Selbst Kolumbiens Stürmerstar Radamel Falcao zeigte sein Mitgefühl für Neymar. "Ich wünsche dir eine schnelle Genesung @neymarjr Gott hat alles unter Kontrolle und das weißt du", schrieb der 28-Jährige, der bei der Weltmeisterschaft nach einem Kreuzbandriss selbst fehlt. Auf portugiesisch fügte Falcao bei Instagram hinzu: "Wir vermissen dich jetzt schon."

An sein eigenes Team richtete der Angreifer des AS Monaco lobende Worte. "Stolz, Teil dieser wunderbaren Gruppe zu sein", schrieb Falcao. "Ihr habt euer Land gut vertreten und 47 Millionen Kolumbianern Spaß gebracht. Nun geht es weiter, das Beste kommt erst noch."

Weltweit wüteten Experten gegen den spanischen Schiedsrichter Carlos Velasco. Diego Maradona sagte in seiner Sendung "De Zurda" des venezolanischen Senders Telesur: "Der Schiedsrichter war der mieseste, den ich in den letzten zehn Jahren gesehen habe." Über die Verletzung von Neymar äußerte sich Maradona in Kommentaren zu Journalisten betroffen. "Es ist eine Sünde, dass Neymar seine WM verpasst", sagte er dem spanischen Sender Cadena Ser.

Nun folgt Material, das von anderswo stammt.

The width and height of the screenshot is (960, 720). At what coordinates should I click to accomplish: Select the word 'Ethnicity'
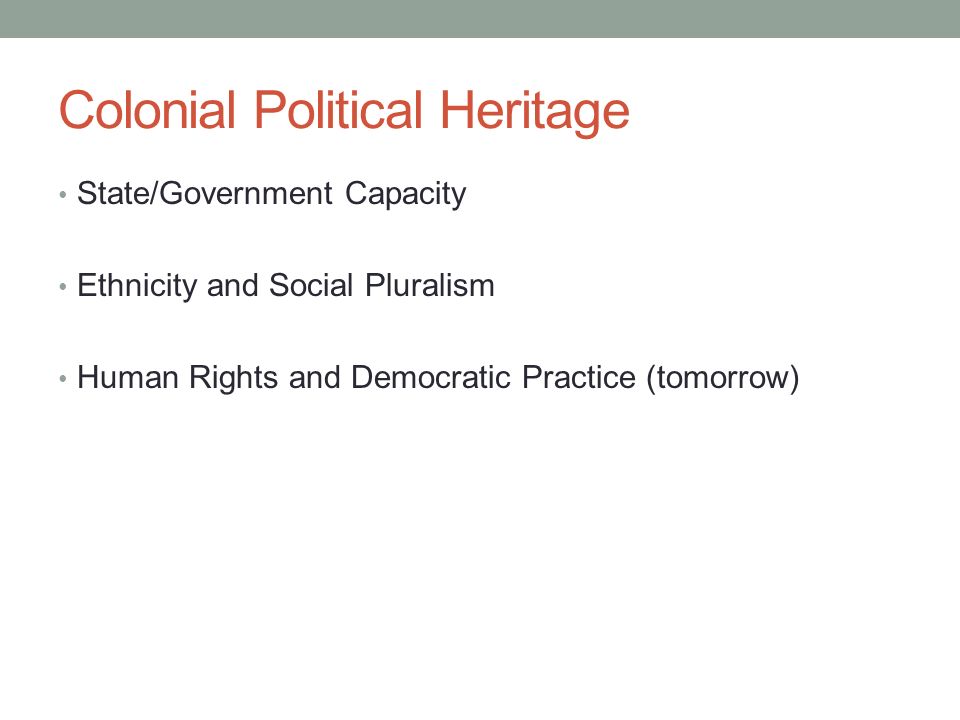[x=137, y=286]
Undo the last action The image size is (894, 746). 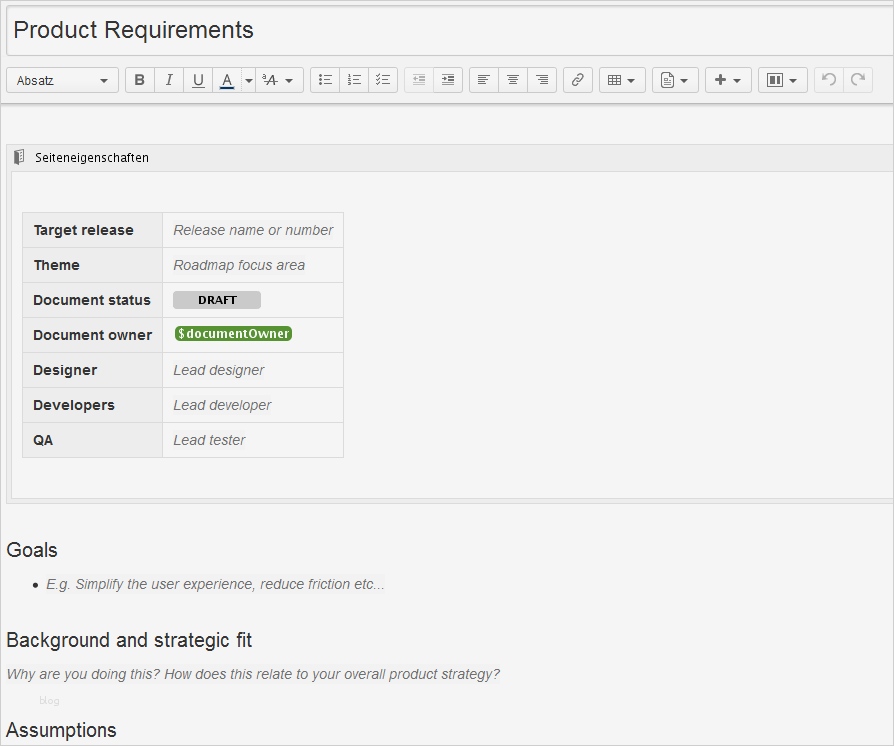[829, 80]
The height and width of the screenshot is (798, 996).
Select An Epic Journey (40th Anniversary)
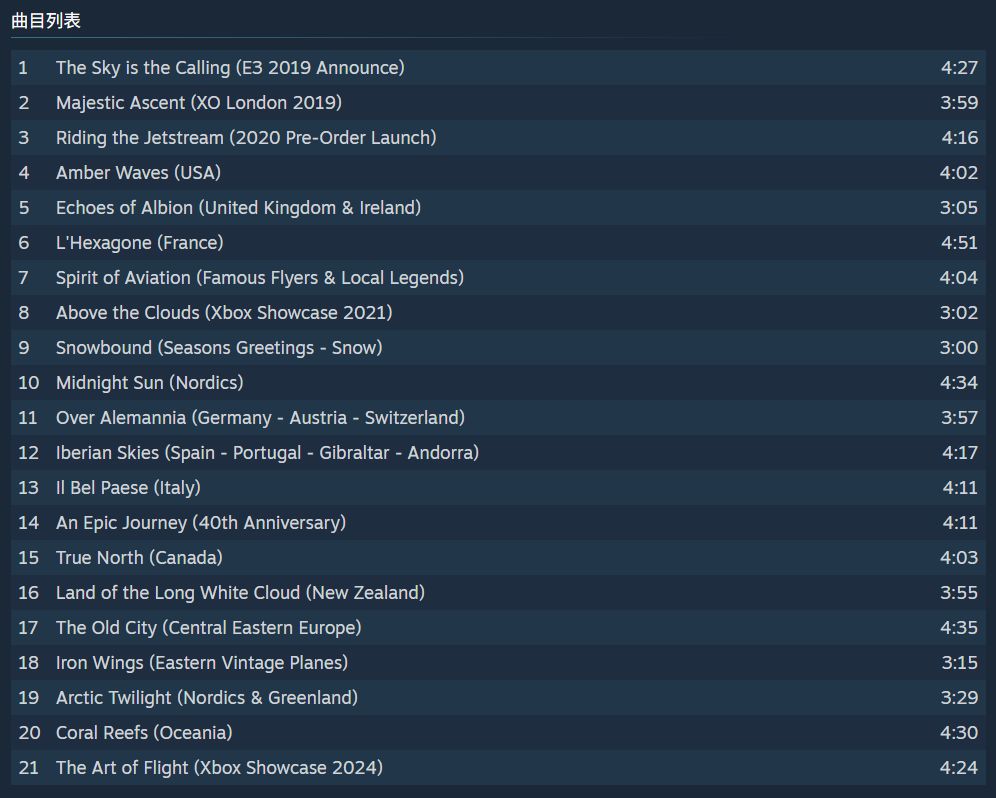tap(498, 522)
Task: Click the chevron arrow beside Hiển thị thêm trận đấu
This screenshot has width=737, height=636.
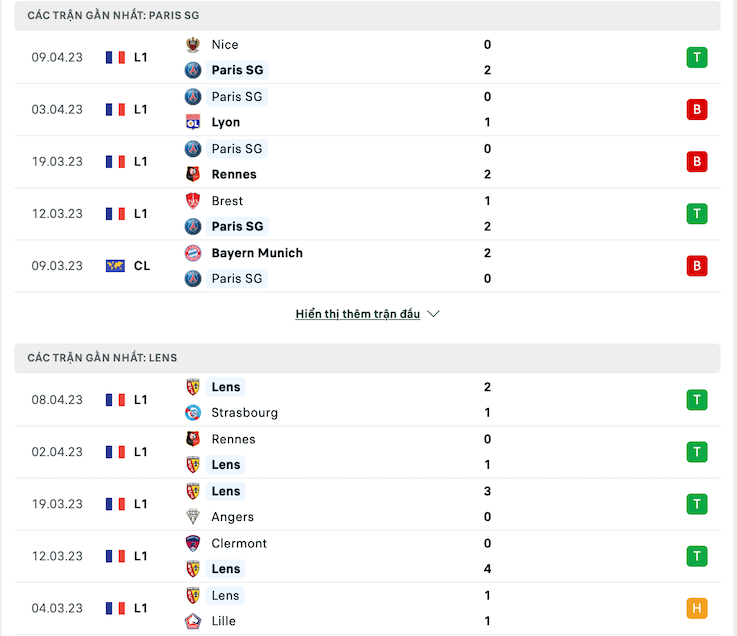Action: coord(433,314)
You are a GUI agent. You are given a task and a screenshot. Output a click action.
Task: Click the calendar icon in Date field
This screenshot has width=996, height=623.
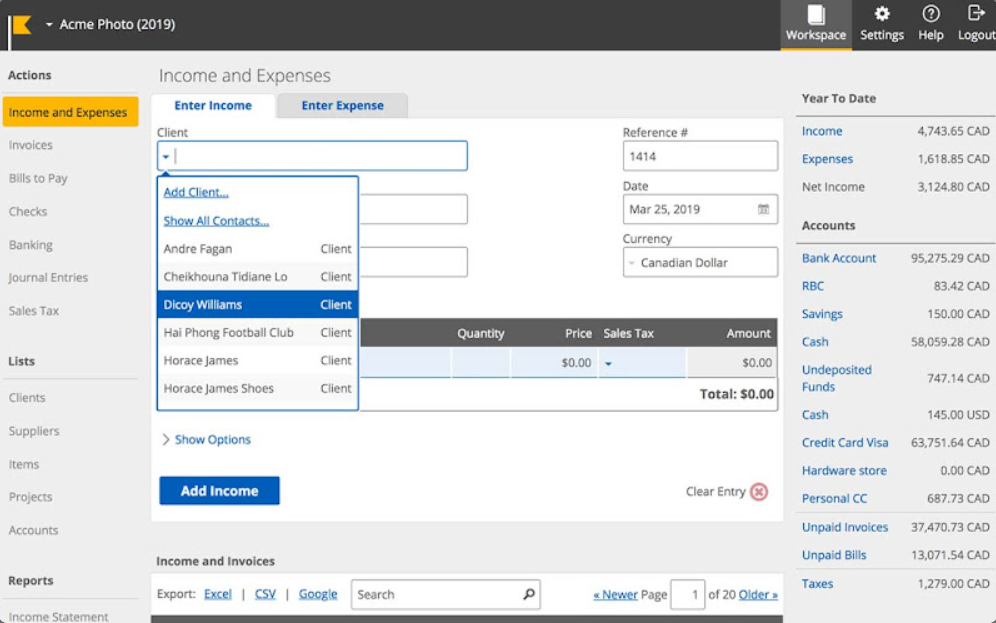tap(763, 210)
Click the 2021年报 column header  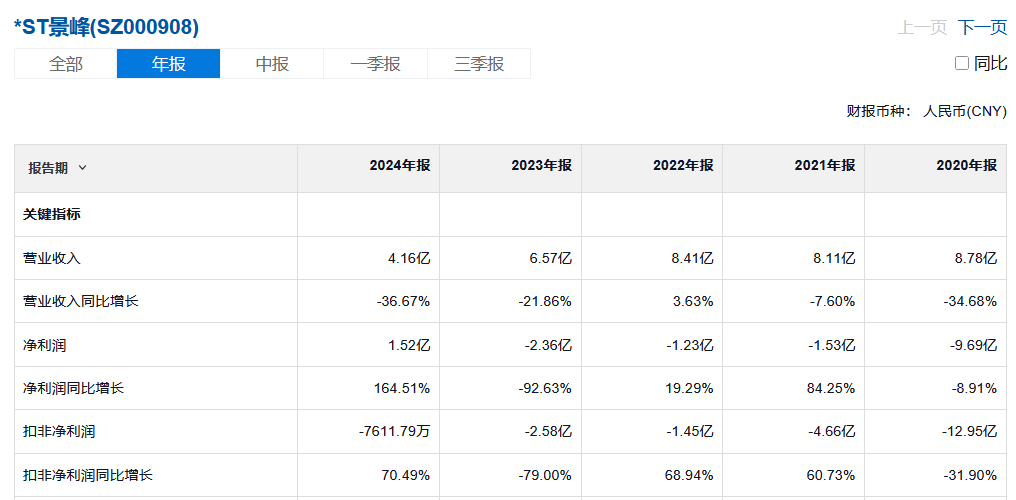click(826, 166)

Auch bei Fouls durch brasilianische Spieler habe Velasco weggeschaut, meinte Maradona. Brasiliens Verteidiger David Luiz "konnte James Rodríguez systematisch siebenmal foulen." Auch Torhüter Julio Cesar und Offensivspieler Hulk hätten Maradonas Ansicht nach Rot sehen müssen. Diese Schiedsrichterleistung gehöre zu dem Geheimplan des Weltverbands FIFA, Brasilien ins Halbfinale zu bringen, behauptete Maradona.

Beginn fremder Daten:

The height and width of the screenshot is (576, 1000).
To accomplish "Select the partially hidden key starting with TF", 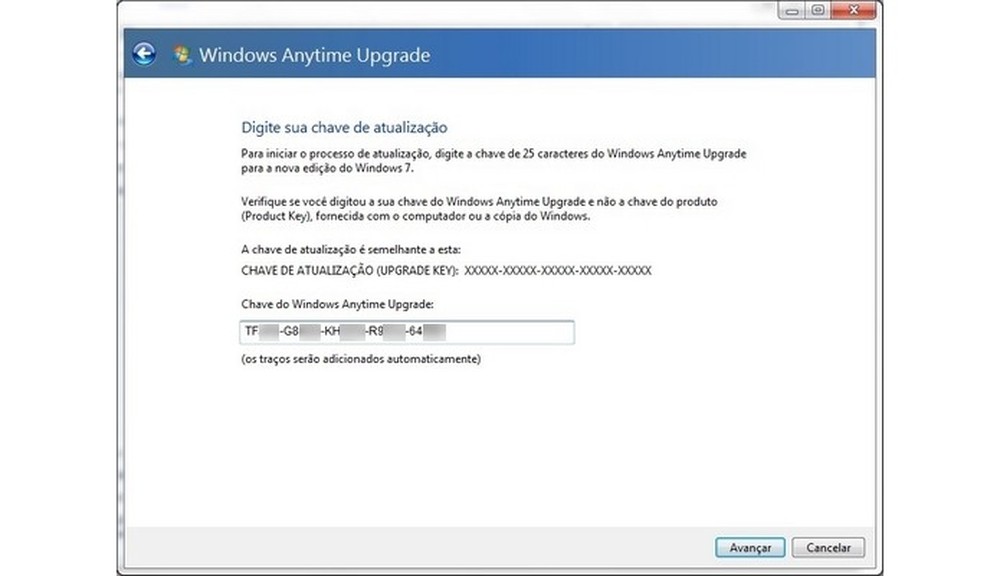I will 330,332.
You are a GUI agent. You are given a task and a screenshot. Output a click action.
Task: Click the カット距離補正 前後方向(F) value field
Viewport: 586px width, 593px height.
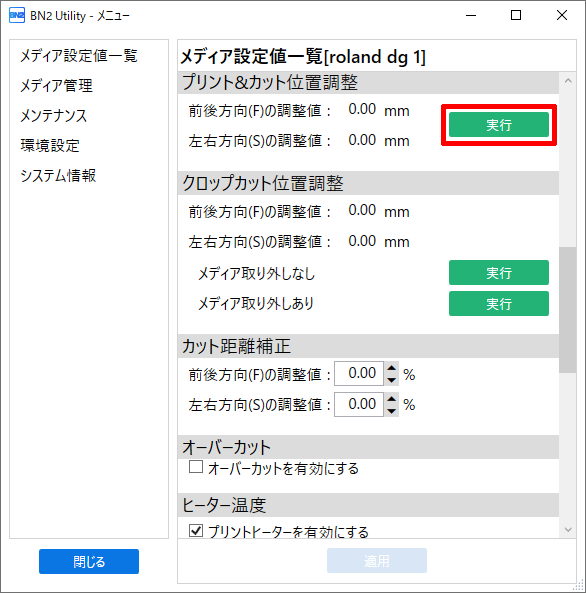[x=359, y=374]
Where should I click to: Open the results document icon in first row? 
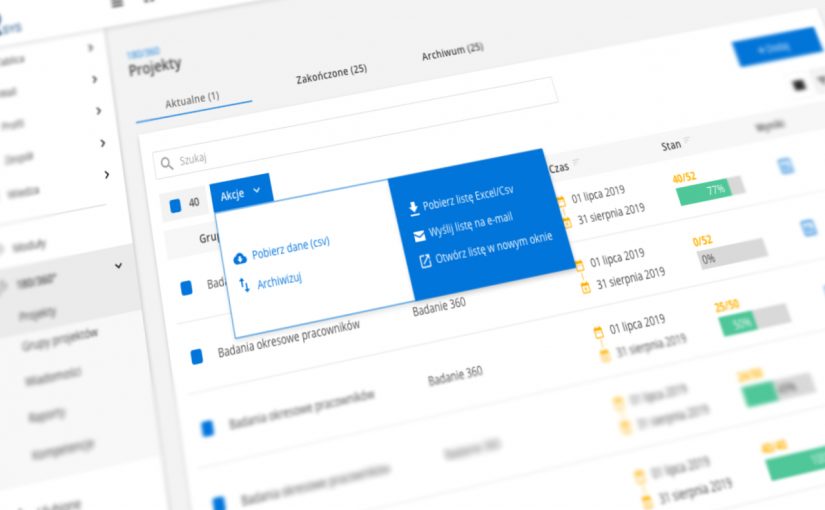(786, 165)
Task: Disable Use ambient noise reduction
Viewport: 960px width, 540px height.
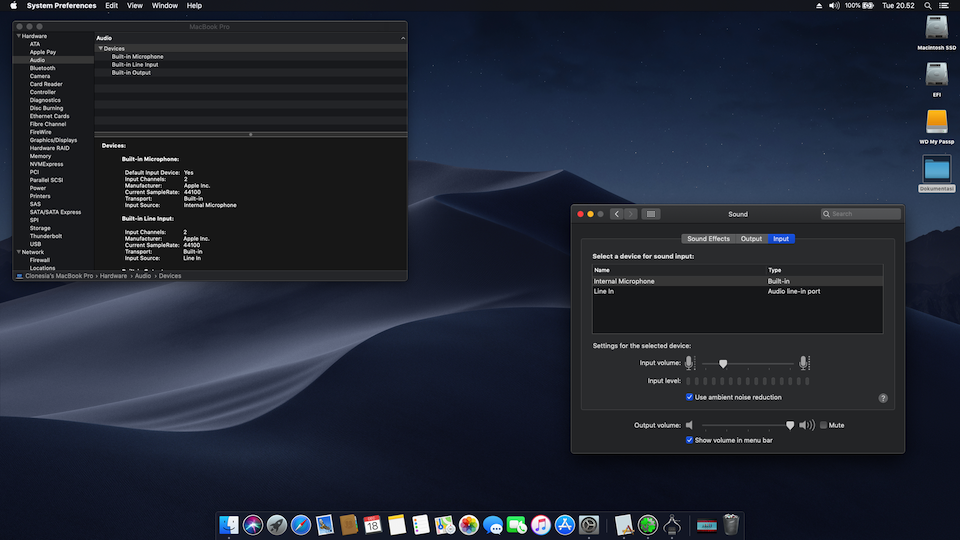Action: point(690,397)

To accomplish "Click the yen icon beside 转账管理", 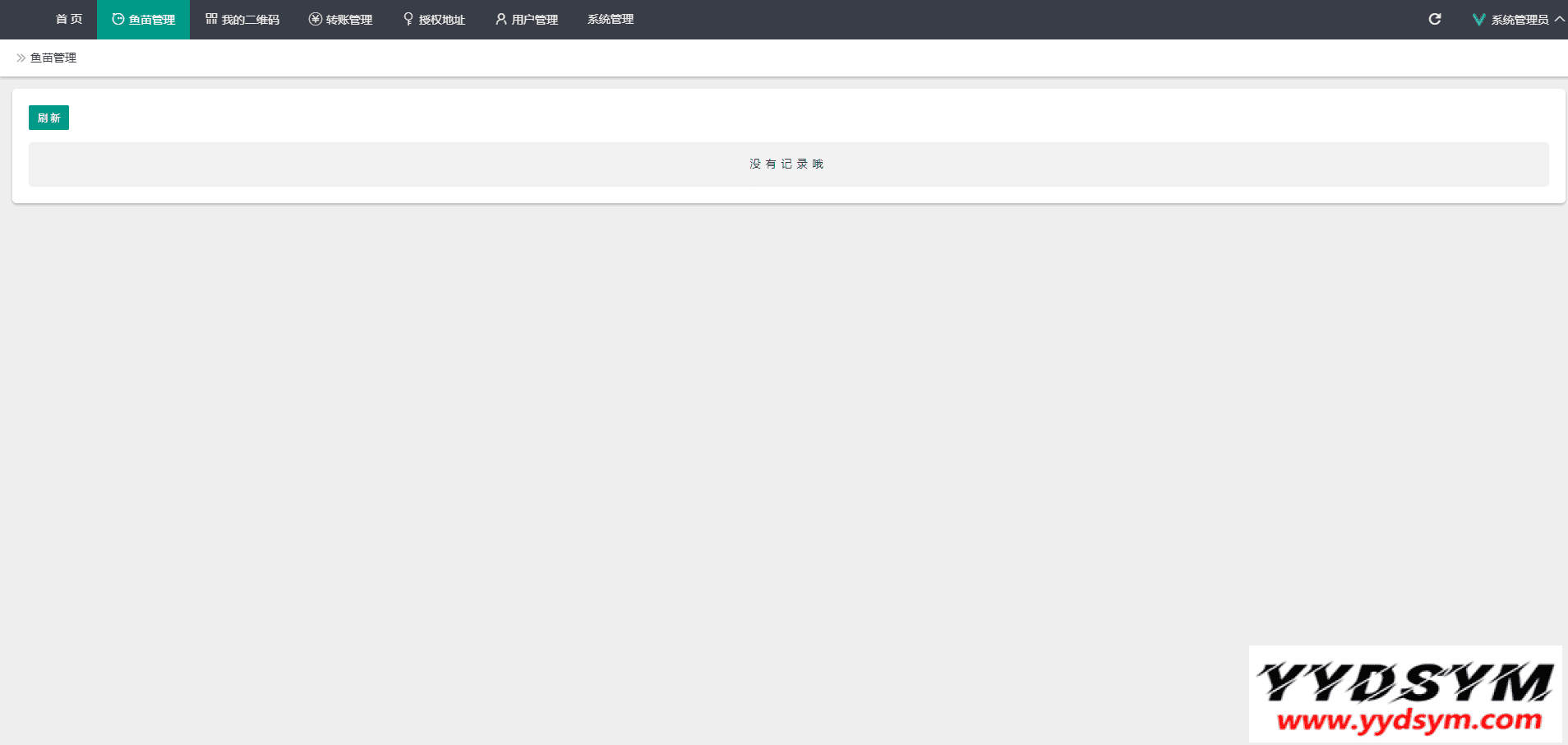I will pos(315,19).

Der brasilianische TV-Kommentator Galvão Bueno stellte fest: "Dieser Schiedsrichter war ein Desaster." Englands Experte Gary Lineker brachte es auf den Punkt: "Was für ein absoluter Mist!"

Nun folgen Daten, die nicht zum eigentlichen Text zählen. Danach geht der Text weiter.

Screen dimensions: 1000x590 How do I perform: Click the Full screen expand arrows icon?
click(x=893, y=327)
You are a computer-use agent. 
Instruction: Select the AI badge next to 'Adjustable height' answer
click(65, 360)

Trotz der Tatsache, dass Neymars Ausfall dem Team aus Deutschland zugute kommen wird, schickten auch deutsche Nationalspieler aufmunternde Worte an den Brasilianer. "Es tut mir Leid für Neymar. Hoffe, dir geht es bald besser", twitterte Lukas Podolski. Mesut Özil schrieb: "Neymar, ich bin unglücklich. Gute Besserung!"